Your instructions »
What is needed is an exact copy of the line that contains "Click Silversurfer's profile avatar icon" and of all later lines to the end of the records below, with no other lines.

——————

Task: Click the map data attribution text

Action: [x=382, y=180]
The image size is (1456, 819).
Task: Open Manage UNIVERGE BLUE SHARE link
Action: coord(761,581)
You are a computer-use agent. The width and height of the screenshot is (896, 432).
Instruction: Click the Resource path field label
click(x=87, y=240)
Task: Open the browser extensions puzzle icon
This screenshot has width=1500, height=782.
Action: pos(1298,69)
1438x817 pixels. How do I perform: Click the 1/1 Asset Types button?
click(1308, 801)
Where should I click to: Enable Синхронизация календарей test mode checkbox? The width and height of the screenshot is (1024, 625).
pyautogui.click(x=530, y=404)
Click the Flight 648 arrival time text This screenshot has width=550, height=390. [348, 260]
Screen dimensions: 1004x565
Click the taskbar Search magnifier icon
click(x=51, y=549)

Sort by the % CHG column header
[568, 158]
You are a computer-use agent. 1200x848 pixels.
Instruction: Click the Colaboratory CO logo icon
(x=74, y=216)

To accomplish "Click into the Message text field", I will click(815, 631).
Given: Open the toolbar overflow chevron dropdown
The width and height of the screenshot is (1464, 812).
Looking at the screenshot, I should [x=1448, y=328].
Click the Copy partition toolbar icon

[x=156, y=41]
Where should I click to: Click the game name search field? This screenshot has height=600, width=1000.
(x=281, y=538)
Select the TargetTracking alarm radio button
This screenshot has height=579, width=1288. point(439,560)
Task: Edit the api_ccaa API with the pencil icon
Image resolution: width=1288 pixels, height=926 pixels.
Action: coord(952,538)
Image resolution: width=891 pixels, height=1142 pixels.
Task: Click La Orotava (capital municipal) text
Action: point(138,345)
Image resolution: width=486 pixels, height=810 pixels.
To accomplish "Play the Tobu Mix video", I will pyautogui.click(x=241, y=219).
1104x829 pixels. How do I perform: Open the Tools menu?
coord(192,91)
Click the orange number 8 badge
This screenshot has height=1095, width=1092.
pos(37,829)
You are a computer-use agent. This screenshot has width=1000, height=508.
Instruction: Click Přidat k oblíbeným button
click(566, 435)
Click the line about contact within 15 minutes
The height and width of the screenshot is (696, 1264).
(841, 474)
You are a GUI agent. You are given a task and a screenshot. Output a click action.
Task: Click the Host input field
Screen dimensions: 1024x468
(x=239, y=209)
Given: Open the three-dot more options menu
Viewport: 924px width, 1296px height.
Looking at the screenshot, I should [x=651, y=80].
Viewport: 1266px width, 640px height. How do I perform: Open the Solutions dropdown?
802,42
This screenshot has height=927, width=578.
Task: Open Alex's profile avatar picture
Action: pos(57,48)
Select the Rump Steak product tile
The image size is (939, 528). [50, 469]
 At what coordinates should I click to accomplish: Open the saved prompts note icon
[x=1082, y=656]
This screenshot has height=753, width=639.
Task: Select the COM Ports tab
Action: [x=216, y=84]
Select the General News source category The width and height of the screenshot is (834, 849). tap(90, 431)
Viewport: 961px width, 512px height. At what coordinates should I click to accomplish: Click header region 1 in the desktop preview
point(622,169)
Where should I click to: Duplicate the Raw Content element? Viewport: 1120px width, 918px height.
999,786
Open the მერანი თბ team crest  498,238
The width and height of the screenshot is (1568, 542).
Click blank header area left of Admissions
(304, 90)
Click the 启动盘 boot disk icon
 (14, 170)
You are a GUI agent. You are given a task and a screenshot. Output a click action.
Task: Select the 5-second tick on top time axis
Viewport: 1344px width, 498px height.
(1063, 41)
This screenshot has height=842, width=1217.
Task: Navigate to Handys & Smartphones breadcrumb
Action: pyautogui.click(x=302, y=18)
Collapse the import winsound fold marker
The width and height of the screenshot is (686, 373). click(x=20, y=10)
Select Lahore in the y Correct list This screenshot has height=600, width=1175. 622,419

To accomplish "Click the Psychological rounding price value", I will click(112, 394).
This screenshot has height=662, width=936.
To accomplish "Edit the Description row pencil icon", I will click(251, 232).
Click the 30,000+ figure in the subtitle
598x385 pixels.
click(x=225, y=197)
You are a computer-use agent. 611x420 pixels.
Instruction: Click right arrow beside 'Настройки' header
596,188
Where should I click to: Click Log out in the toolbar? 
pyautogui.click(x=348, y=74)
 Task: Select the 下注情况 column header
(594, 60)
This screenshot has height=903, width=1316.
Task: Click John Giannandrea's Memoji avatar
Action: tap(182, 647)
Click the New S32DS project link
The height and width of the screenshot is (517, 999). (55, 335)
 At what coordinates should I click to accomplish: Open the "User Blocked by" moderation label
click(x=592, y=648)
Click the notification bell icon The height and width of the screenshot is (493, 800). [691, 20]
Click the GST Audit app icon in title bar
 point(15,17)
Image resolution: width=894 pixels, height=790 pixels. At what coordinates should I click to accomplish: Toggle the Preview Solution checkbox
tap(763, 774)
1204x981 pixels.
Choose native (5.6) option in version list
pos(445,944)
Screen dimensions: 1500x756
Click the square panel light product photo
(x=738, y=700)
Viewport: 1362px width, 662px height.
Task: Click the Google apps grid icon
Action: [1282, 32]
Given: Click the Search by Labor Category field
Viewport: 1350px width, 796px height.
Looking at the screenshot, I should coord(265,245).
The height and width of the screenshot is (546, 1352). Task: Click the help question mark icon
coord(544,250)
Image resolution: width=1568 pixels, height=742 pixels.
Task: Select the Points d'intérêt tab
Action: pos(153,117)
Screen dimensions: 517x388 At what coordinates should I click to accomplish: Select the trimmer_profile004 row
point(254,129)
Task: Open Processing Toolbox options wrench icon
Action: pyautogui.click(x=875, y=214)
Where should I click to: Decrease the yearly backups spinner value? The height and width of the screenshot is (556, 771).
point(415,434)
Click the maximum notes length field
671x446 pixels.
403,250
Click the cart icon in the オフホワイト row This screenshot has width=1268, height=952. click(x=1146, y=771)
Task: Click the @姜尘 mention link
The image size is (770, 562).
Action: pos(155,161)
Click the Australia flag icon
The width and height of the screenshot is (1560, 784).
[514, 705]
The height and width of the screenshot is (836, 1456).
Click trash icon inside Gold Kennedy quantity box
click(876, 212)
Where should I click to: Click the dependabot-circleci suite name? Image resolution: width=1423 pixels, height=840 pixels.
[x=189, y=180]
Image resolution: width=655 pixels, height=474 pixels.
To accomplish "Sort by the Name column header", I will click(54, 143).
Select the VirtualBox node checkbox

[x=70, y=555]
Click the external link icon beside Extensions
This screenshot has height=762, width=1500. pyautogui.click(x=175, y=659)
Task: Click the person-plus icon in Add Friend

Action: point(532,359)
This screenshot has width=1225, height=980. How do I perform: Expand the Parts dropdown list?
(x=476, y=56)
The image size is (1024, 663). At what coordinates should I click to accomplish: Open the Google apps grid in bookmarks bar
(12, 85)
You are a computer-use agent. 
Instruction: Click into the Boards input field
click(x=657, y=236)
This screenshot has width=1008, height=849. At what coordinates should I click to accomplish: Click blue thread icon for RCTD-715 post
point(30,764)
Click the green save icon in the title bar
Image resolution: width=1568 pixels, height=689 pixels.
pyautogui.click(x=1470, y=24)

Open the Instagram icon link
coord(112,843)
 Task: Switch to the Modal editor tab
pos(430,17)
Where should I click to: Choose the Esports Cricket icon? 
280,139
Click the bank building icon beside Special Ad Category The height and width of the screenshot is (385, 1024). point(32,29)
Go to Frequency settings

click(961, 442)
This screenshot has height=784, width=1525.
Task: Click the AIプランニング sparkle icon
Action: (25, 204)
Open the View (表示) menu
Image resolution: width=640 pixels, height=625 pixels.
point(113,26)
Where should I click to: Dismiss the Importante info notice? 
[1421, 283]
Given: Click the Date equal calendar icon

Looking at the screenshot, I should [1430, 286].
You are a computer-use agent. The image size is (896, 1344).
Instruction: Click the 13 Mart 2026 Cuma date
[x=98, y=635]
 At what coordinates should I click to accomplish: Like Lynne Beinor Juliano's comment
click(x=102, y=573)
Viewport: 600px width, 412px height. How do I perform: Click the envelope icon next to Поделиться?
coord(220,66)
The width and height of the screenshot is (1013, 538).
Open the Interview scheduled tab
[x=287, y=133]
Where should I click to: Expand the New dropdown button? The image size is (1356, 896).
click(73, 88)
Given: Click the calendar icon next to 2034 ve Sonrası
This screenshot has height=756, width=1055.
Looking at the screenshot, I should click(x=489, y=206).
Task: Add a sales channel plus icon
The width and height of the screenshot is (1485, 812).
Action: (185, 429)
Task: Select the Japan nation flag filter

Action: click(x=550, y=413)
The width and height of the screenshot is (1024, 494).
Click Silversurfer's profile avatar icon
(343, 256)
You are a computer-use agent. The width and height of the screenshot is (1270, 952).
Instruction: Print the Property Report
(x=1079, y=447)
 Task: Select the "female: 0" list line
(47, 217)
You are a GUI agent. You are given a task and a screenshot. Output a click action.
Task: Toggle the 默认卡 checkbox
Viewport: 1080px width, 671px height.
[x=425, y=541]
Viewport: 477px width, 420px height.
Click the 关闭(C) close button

——————

Reply »
Click Silversurfer's profile avatar icon
(343, 256)
You are a computer-use agent. The width and height of the screenshot is (1270, 952).
Instruction: Print the Property Report
(x=1079, y=447)
 Task: Select the "female: 0" list line
(47, 217)
You are a GUI agent. You are given a task and a screenshot. Output a click action.
Task: Toggle the 默认卡 checkbox
Viewport: 1080px width, 671px height.
[x=425, y=541]
Viewport: 477px width, 420px height.
Click the 关闭(C) close button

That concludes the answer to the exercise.